Le misure cautelari, lo scorso 16 settembre, avevano colpito otto ragazzi giovanissimi, italiani e stranieri, tra i 18 e i 22 anni per una serie di rapine, estorsioni e violenze, alcune tentate e alcune riuscite, che erano state commesse nei mesi precedenti tra Concesio, Sarezzo, Villa Carcina e Gardone.

L’udienza

Ieri, davanti al Gup Matteo Grimaldi, si sono definite le prime due posizioni, un patteggiamento e una messa alla prova, mentre gli altri sei casi, compreso quello del ragazzo ritenuto il più duro della banda, i patteggiamenti sono stati rifiutati, in alcuni casi dal Gup nonostante l’accordo tra le parti, in altri casi dal Pm, e si torna in aula per l’abbreviato il prossimo 8 luglio.

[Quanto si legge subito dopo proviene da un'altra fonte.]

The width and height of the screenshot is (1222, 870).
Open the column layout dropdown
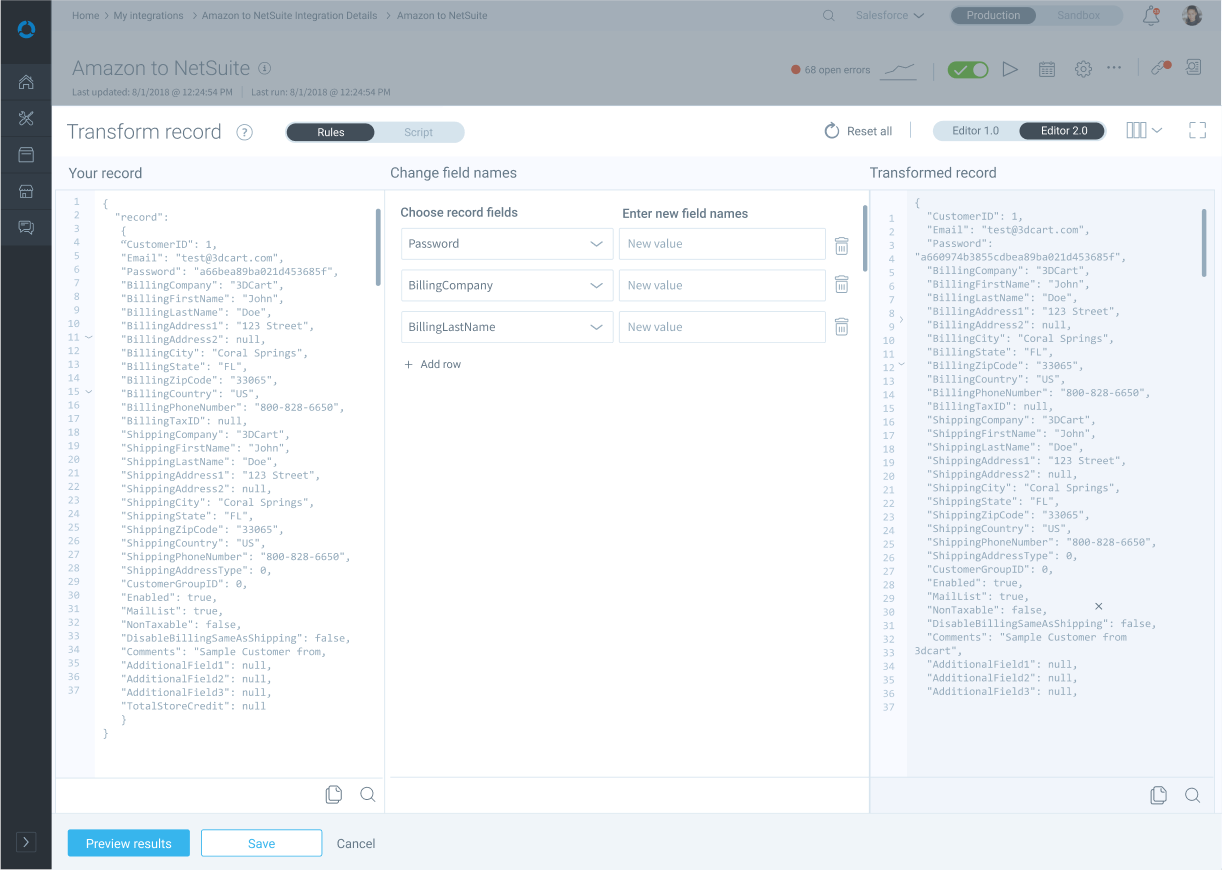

Malick Gueye, 20 anni, difeso dall’avvocato Valentina Canfarotta, ha patteggiato una condanna a due anni e tre mesi, con sospensione condizionale della pena dato che il ragazzo ha meno di 21 anni, in relazioni a due capi di imputazione, rapina e tentata estorsione, che si riferiscono allo stesso episodio, accaduto nel parcheggio del centro commerciale di Concesio.

L’aggressione

Secondo la ricostruzione dei carabinieri di Villa Carcina e della Procura della Repubblica il 20enne, insieme a due altri ragazzi, aveva accerchiato un ragazzo minorenne e gli aveva strappato il portafogli. A quel punto gli aveva restituito la tessera bancomat e trattenuto i suoi documenti. Un «cavallo di ritorno», cioè il ragazzino avrebbe dovuto prelevare contanti e consegnarli per avere indietro i suoi documenti. Il minore però, pu spaventato, era entrato in un fast food e aveva chiesto aiuto. I tre ragazzi avevano gettato a terra i documenti e si erano allontanati.

Un altro dei giovanissimi, Mattia Baldussi, raggiunto dalla misura cautelare, ha ottenuto la messa alla prova e per lui il prossimo passaggio in aula sarà ad ottobre quando sarà valutato l’esito della procedura. Quest’ultimo è accusato di violenza privata per aver costretto un ragazzo disabile a pagare una bottiglia di whiskey che aveva provato a portare fuori da un negozio senza passare dalla cassa ma venendo comunque notato dagli addetti alla sicurezza. Lui poi si era allontanato mentre altri del gruppo avevano picchiato selvaggiamente il ragazzo.